The carrier switching of the PUCCH triggered by the HARQ-ACK feedback of the last downlink data transmission is completed, and the next triggering can be performed;

and after the transmission of the HARQ-ACK feedback of the last downlink data transmission on the auxiliary carrier wave is completed, the HARQ-ACK feedback of the next data transmission can be performed.

11. The device according to claim 9 or 10, wherein,

The carrier switching module is configured to send a first downlink signaling to a terminal, where the first downlink signaling is used to indicate carrier switching of the physical uplink channel.

12. The apparatus of claim 11, wherein the first downlink signaling comprises one or more combinations of:

Downlink control information DCI;

A radio resource control, RRC;

The medium access control unit MAC CE.

13. The apparatus of claim 11, wherein the device comprises a plurality of sensors,

A first information field in the first downlink signaling of a first version multiplexed to indicate carrier switching of the physical uplink channel;

Or alternatively, the first and second heat exchangers may be,

A second information field in the first downlink signaling of a second version, configured to indicate carrier switching of the physical uplink channel, where the second information field is a new information field of the first downlink signaling relative to the first version;

Or alternatively, the first and second heat exchangers may be,

And a third version of second information bits in the first downlink signaling for indicating carrier switching of the physical uplink channel, wherein the second information bits are newly added information bits of the first downlink signaling relative to the first version.

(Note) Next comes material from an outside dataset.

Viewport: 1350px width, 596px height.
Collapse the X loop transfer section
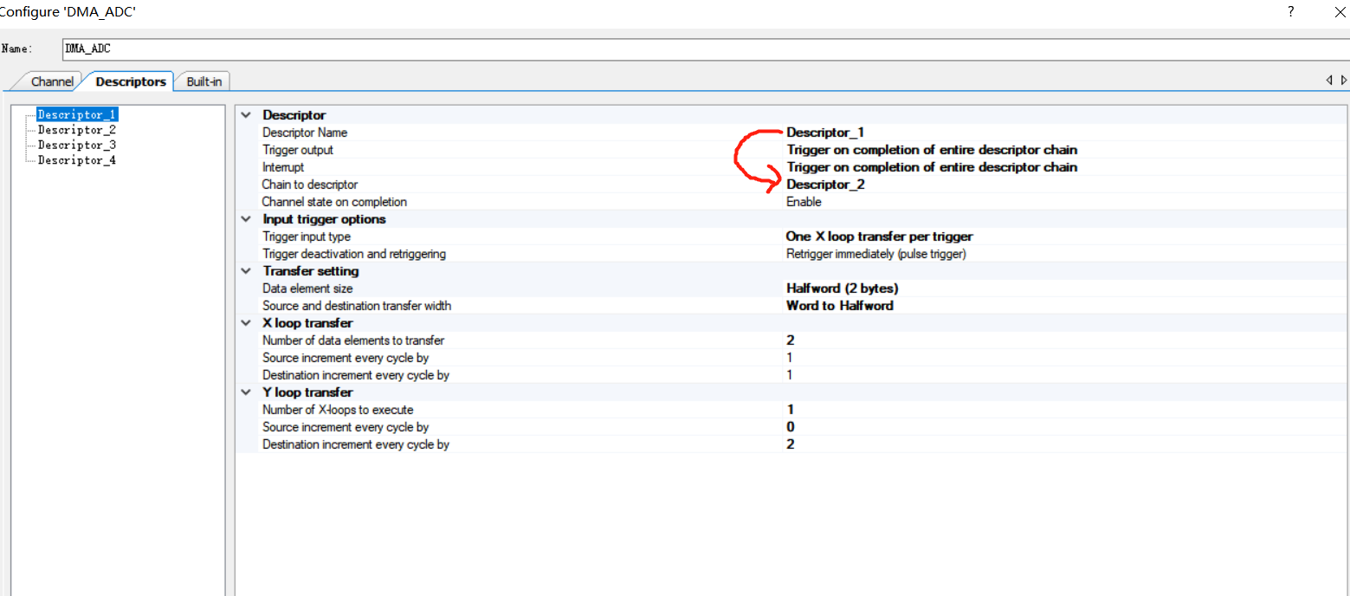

14. The apparatus of claim 11, wherein the first downlink signaling carries at least one of the following information:

cell identification of the secondary carrier;

PUCCH resource indication PRI;

A terminal identity, UE ID;

the number of HARQ-ACKs that need feedback;

And feeding back a codebook.

15. The apparatus according to claim 9 or 10, characterized in that the apparatus further comprises:

And the receiving module is used for receiving a second downlink signaling sent by the network equipment, and the second downlink signaling is used for configuring the triggering condition.

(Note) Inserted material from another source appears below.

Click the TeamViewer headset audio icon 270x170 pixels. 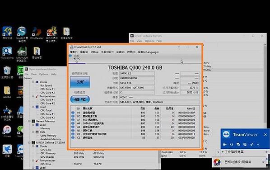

16. The apparatus of claim 15, wherein the second downlink signaling is radio resource control, RRC, signaling.

17. A communication device comprising a processor and a memory, the memory storing a computer program;

the processor is configured to execute the computer program in the memory to implement the carrier switching method of any one of the preceding claims 1 to 8.

18. A computer storage medium, characterized in that it has stored thereon a computer program for implementing the carrier switching method according to any of the preceding claims 1 to 8 when being executed by a processor.